### [Record forniti]
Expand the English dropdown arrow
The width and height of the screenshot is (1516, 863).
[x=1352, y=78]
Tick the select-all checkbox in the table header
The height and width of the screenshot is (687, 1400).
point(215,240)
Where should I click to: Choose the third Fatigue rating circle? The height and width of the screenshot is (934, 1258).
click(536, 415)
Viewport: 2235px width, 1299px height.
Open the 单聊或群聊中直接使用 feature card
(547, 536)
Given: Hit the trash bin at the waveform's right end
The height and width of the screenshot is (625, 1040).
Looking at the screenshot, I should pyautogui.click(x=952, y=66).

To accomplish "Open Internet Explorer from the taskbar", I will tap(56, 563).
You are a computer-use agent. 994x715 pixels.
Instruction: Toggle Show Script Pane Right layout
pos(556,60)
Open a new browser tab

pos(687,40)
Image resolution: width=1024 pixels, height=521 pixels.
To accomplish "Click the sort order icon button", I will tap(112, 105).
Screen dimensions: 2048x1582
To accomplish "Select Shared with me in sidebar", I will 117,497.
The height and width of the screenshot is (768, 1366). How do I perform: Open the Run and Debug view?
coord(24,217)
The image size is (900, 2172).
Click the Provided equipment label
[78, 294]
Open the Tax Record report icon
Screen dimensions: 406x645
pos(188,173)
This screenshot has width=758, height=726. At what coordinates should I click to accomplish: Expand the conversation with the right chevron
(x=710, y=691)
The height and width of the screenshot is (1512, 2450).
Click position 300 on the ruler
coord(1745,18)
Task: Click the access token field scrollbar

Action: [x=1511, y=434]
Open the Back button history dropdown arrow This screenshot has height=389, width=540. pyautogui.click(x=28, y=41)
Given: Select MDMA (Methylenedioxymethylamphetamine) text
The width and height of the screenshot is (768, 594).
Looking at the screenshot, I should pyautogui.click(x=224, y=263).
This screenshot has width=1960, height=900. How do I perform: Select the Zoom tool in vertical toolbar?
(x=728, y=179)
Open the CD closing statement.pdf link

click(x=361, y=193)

### [Compito assegnato]
Puoi riscrivere tutti i record qui sopra sostituendo "Expand" con "Unfold" e lasciando invariato tutto il resto?

### [Risultato]
Unfold the English dropdown arrow
The width and height of the screenshot is (1516, 863).
[x=1352, y=78]
Tick the select-all checkbox in the table header
The height and width of the screenshot is (687, 1400).
point(215,240)
Where should I click to: Choose the third Fatigue rating circle? The height and width of the screenshot is (934, 1258).
click(536, 415)
Viewport: 2235px width, 1299px height.
Open the 单聊或群聊中直接使用 feature card
(547, 536)
Given: Hit the trash bin at the waveform's right end
The height and width of the screenshot is (625, 1040).
Looking at the screenshot, I should pyautogui.click(x=952, y=66).

To accomplish "Open Internet Explorer from the taskbar", I will tap(56, 563).
You are a computer-use agent. 994x715 pixels.
Instruction: Toggle Show Script Pane Right layout
pos(556,60)
Open a new browser tab

pos(687,40)
Image resolution: width=1024 pixels, height=521 pixels.
To accomplish "Click the sort order icon button", I will tap(112, 105).
Screen dimensions: 2048x1582
To accomplish "Select Shared with me in sidebar", I will 117,497.
The height and width of the screenshot is (768, 1366). How do I perform: Open the Run and Debug view?
coord(24,217)
The image size is (900, 2172).
Click the Provided equipment label
[78, 294]
Open the Tax Record report icon
Screen dimensions: 406x645
pos(188,173)
This screenshot has width=758, height=726. At what coordinates should I click to accomplish: Unfold the conversation with the right chevron
(x=710, y=691)
The height and width of the screenshot is (1512, 2450).
Click position 300 on the ruler
coord(1745,18)
Task: Click the access token field scrollbar

Action: [x=1511, y=434]
Open the Back button history dropdown arrow This screenshot has height=389, width=540. pyautogui.click(x=28, y=41)
Given: Select MDMA (Methylenedioxymethylamphetamine) text
The width and height of the screenshot is (768, 594).
Looking at the screenshot, I should pyautogui.click(x=224, y=263).
This screenshot has width=1960, height=900. How do I perform: Select the Zoom tool in vertical toolbar?
(x=728, y=179)
Open the CD closing statement.pdf link

click(x=361, y=193)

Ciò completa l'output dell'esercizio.